- **WHAT TO PRODUCE**: Lines before the one containing "How do I perform: Click" are left out; return that line and all lines after it, exactly, through the end of the records below.

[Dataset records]
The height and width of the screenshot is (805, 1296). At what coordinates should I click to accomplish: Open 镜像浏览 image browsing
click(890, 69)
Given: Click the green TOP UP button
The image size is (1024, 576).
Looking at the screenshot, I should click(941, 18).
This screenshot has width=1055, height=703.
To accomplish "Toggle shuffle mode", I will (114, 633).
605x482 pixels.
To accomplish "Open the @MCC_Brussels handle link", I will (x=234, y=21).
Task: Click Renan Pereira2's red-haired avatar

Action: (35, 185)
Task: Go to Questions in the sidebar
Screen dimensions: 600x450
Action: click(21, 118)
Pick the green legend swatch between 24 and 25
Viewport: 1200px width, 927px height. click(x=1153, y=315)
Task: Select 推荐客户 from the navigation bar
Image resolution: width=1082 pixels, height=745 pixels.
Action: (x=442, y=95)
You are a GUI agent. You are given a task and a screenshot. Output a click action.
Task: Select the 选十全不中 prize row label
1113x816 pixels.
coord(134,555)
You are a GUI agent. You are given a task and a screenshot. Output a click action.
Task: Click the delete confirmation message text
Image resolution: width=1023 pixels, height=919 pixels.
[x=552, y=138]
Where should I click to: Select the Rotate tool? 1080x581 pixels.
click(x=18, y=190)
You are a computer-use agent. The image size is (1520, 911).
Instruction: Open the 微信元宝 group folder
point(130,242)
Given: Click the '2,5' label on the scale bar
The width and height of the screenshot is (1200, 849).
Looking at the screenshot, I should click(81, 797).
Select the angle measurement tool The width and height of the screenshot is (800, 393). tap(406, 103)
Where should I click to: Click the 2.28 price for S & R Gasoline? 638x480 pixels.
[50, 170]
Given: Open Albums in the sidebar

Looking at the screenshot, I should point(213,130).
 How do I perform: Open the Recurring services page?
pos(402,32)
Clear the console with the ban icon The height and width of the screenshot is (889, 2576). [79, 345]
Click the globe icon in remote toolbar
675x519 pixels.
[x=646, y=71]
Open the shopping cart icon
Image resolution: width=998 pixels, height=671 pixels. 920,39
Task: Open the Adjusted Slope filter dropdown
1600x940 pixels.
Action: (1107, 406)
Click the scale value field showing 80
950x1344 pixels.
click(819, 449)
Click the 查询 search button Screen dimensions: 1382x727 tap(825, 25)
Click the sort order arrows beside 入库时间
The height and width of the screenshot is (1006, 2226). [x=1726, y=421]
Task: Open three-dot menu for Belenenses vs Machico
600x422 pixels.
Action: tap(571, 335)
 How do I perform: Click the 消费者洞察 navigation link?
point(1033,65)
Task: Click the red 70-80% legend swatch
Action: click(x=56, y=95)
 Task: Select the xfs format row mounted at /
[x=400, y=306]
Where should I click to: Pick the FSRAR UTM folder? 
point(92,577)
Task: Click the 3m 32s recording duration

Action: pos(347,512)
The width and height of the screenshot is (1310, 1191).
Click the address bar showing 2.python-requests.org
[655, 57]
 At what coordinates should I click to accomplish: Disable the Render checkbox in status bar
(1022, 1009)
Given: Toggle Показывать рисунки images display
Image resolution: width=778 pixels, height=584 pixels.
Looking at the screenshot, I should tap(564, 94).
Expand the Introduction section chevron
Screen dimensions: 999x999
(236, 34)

- **RESPONSE AREA**:
 How do I perform: Click the 消费者洞察 navigation link?
point(1033,65)
Task: Click the red 70-80% legend swatch
Action: click(x=56, y=95)
 Task: Select the xfs format row mounted at /
[x=400, y=306]
Where should I click to: Pick the FSRAR UTM folder? 
point(92,577)
Task: Click the 3m 32s recording duration

Action: pos(347,512)
The width and height of the screenshot is (1310, 1191).
Click the address bar showing 2.python-requests.org
[655, 57]
 At what coordinates should I click to accomplish: Disable the Render checkbox in status bar
(1022, 1009)
Given: Toggle Показывать рисунки images display
Image resolution: width=778 pixels, height=584 pixels.
Looking at the screenshot, I should tap(564, 94).
Expand the Introduction section chevron
Screen dimensions: 999x999
(236, 34)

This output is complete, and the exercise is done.